» **Task to complete**: Type every record exactly as it appears.

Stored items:
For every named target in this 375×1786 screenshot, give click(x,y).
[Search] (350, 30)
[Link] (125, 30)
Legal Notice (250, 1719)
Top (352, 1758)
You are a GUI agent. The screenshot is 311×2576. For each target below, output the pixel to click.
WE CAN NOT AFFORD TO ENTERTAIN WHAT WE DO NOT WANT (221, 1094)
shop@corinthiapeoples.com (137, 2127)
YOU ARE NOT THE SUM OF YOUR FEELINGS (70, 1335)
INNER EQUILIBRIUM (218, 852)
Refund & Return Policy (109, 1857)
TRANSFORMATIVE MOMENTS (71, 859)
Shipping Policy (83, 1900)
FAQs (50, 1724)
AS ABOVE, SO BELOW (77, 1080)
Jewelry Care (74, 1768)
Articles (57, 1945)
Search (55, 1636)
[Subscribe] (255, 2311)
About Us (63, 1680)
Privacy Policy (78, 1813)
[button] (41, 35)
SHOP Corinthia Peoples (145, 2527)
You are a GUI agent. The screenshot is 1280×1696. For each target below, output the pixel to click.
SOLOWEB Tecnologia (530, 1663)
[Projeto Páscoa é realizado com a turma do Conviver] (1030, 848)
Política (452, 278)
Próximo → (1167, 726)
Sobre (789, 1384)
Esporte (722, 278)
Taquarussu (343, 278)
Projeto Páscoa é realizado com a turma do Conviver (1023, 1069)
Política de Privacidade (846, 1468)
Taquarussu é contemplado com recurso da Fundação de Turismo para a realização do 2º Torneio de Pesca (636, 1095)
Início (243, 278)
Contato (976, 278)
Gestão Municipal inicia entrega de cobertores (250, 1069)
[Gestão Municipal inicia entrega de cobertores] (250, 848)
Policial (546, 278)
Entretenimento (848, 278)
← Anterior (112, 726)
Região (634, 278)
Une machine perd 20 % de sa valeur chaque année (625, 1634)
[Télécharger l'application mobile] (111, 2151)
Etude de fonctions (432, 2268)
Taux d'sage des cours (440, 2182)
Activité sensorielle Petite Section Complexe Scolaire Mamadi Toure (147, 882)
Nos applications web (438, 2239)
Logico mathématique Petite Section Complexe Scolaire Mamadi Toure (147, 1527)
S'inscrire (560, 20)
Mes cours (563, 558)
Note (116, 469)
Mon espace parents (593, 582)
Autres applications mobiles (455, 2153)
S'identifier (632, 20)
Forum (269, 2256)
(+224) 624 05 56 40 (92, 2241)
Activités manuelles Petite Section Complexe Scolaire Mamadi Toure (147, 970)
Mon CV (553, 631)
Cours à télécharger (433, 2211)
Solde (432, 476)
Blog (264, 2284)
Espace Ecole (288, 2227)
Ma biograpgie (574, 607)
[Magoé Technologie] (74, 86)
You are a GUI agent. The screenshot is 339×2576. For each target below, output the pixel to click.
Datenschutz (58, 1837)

» **Answer space**:
For every named target in this 375×1786 screenshot, give click(x,y).
[Search] (350, 30)
[Link] (125, 30)
Legal Notice (250, 1719)
Top (352, 1758)
You are a GUI agent. The screenshot is 311×2576. For each target below, output the pixel to click.
WE CAN NOT AFFORD TO ENTERTAIN WHAT WE DO NOT WANT (221, 1094)
shop@corinthiapeoples.com (137, 2127)
YOU ARE NOT THE SUM OF YOUR FEELINGS (70, 1335)
INNER EQUILIBRIUM (218, 852)
Refund & Return Policy (109, 1857)
TRANSFORMATIVE MOMENTS (71, 859)
Shipping Policy (83, 1900)
FAQs (50, 1724)
AS ABOVE, SO BELOW (77, 1080)
Jewelry Care (74, 1768)
Articles (57, 1945)
Search (55, 1636)
[Subscribe] (255, 2311)
About Us (63, 1680)
Privacy Policy (78, 1813)
[button] (41, 35)
SHOP Corinthia Peoples (145, 2527)
You are a GUI agent. The screenshot is 1280×1696. For each target below, output the pixel to click.
SOLOWEB Tecnologia (530, 1663)
[Projeto Páscoa é realizado com a turma do Conviver] (1030, 848)
Política (452, 278)
Próximo → (1167, 726)
Sobre (789, 1384)
Esporte (722, 278)
Taquarussu (343, 278)
Projeto Páscoa é realizado com a turma do Conviver (1023, 1069)
Política de Privacidade (846, 1468)
Taquarussu é contemplado com recurso da Fundação de Turismo para a realização do 2º Torneio de Pesca (636, 1095)
Início (243, 278)
Contato (976, 278)
Gestão Municipal inicia entrega de cobertores (250, 1069)
[Gestão Municipal inicia entrega de cobertores] (250, 848)
Policial (546, 278)
Entretenimento (848, 278)
← Anterior (112, 726)
Região (634, 278)
Une machine perd 20 % de sa valeur chaque année (625, 1634)
[Télécharger l'application mobile] (111, 2151)
Etude de fonctions (432, 2268)
Taux d'sage des cours (440, 2182)
Activité sensorielle Petite Section Complexe Scolaire Mamadi Toure (147, 882)
Nos applications web (438, 2239)
Logico mathématique Petite Section Complexe Scolaire Mamadi Toure (147, 1527)
S'inscrire (560, 20)
Mes cours (563, 558)
Note (116, 469)
Mon espace parents (593, 582)
Autres applications mobiles (455, 2153)
S'identifier (632, 20)
Forum (269, 2256)
(+224) 624 05 56 40 (92, 2241)
Activités manuelles Petite Section Complexe Scolaire Mamadi Toure (147, 970)
Mon CV (553, 631)
Cours à télécharger (433, 2211)
Solde (432, 476)
Blog (264, 2284)
Espace Ecole (288, 2227)
Ma biograpgie (574, 607)
[Magoé Technologie] (74, 86)
You are a GUI agent. The screenshot is 339×2576. For each target below, output the pixel to click.
Datenschutz (58, 1837)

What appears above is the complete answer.